Sinking into the vortex of a doomed passageway
I feel like a Barbie doll.
Smiling and greeting people with warmth and compassion. Then someone says...
"Hey, what's that behind you? It looks like a hole. A swirling black hole of death?"
Barbie: "Of course not sir. I don't know what you're talking about." (still smiling and almost singing the words)
Where did all that come from? Lack of sleep. I've done the same local the last 2 days. 5am report. 4 legs. SMF-LAX, LAX-ABQ, ABQ-LAX, LAX-SMF. It's a long 2 days (14 hours of flying) and to top it off, 5 hours of ready reserve. I'm not complaining...it's great pay for a local. I need the money.

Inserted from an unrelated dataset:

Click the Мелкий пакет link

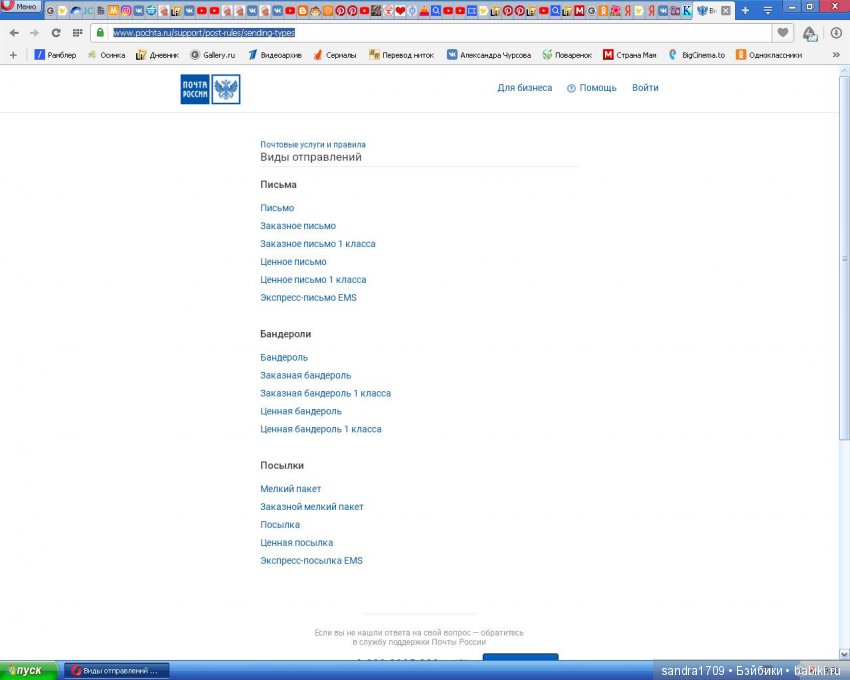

I've also been picking up locals/trips on my days off. The girls come over, but somtimes they don't want to. Like tonight. I could drive up and get them, but Katie is sick (again) and Megan is just getting over it. Both of them are tired and just want to stay home. I don't blame them, but it makes for another night in my apartment alone. O'well. I'll survive.

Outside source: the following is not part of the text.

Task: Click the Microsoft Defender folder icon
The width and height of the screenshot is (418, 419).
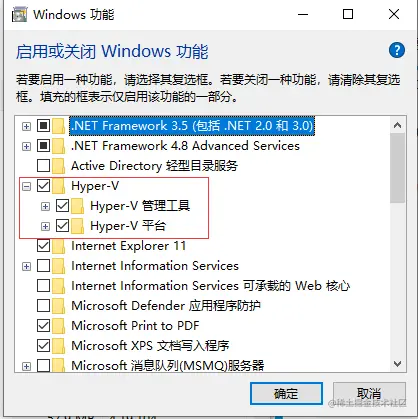Action: click(59, 306)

I have 2 days off coming up. I was invited to go to Hawaii with a friend, but I just sent her a text message telling her to have fun without me. I hope she's not to disappointed. I also need to tell my dad that we are not going to SLC to visit the geneology building. We can do that another time before we go to Portugal this October.
I'm hoping my girls will want to come over then, but if they don't...that's okay. I am concerned that they feel like stretch armstrong, being pulled from both sides.
At least I can pick them up from school on my days off and see them for a couple hours.
I know this sucks, but it will all be fine. It's not a doomed vortex or a black hole of death. I don't know why I wrote that. Chalk it up to being a science fiction writer. I guess if the unreal ever entered my daily life, that would be my pain showing.